This is going to keep me busy for a while, but hopefully you'll enjoy the results!



The link to the Penguin Group blog is broken (well, 404:ing). Also, new book joy!


Given its title I was expecting "The Fuller Memorandum" to be in the style of Adam Hall's "Quiller" series.


Congrats on the release and the new book deals!


Charlie, Congrats! And further proof that my dad's comments about being your own boss means that you work harder than you ever have before. On the upside, you may enjoy it more...

Saturn's Children - Charlie, the pun... (rot 13'd for the innocent) cybg pncba?

Good one. Anyway, the book is a lot of fun and has merited a slower re-read.

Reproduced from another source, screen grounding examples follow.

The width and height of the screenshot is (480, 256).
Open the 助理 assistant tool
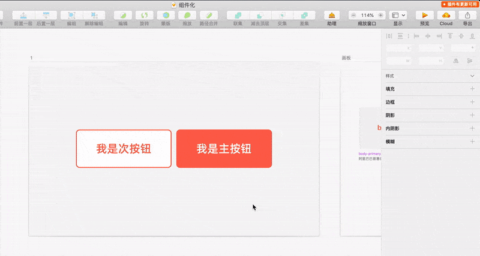332,15
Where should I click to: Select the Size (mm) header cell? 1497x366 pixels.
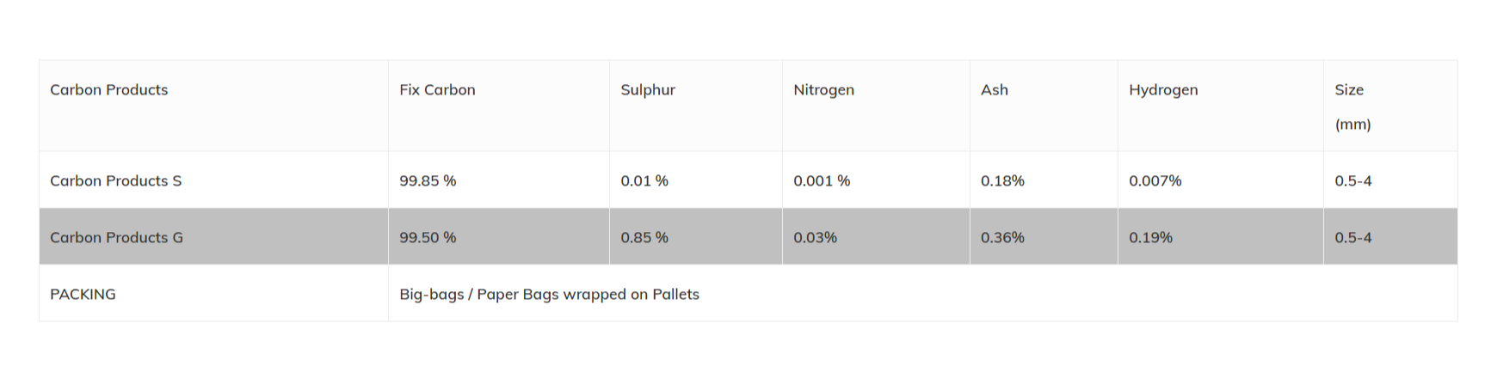tap(1352, 107)
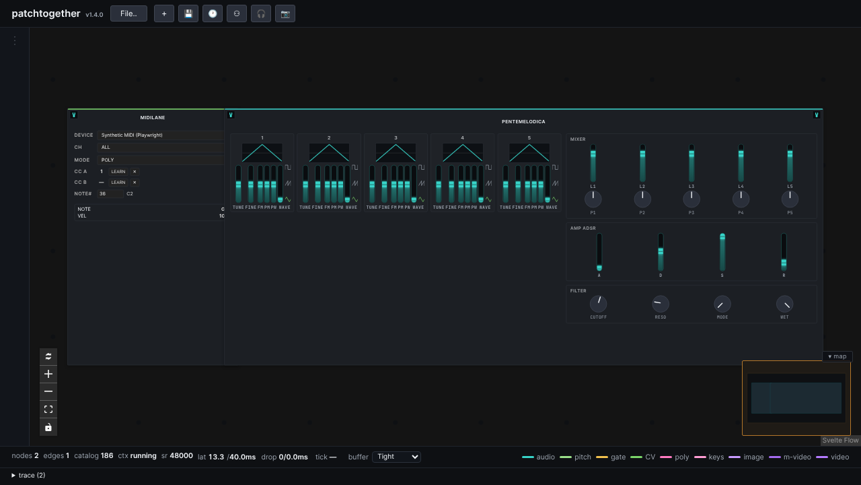Clear CC B with its × button
Viewport: 861px width, 485px height.
coord(135,183)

Paul: it was originally going to be a "Quiller" pastiche, but Anthony Price is just too damn good a target to miss. And the title fits, for a particular reason I'm not going to discuss here (it's spoiler-iffic).

I have hopes of someday selling the fourth in the series -- "The Apocalypse Manuscript". (Which is, of course, going to be the Modesty Blaise one :)

(Penguin blog link should be fixed, now.)

Trey: yes, the pun made it in there.


I am just so proud to be an American. It certainly fills my fantasy of purple hair (just like in UFO) and large breasts barely contained. UFO, by the way, was a British show Here is the link to imdb


Congratulations, I almost bought Saturn's Children yesterday in FP London, but just resisted to wait for the ebook version :)


interesting bit of news re Saturns Children: had the Orbit Hardcover in my mailbox on monday (from, had it preordered a few months ago). Stupidly enough, I started a re-read of Iron Sunrise on Friday, so I'm trying to get that done in between rising workload at the job before I dive headfirst into Saturns Children.


I finally picked up the paperback of Halting State yesterday, and news of another Laundry novel has really made my day.

I think I'll order Saturn's Children from Amazon UK; I like that cover better.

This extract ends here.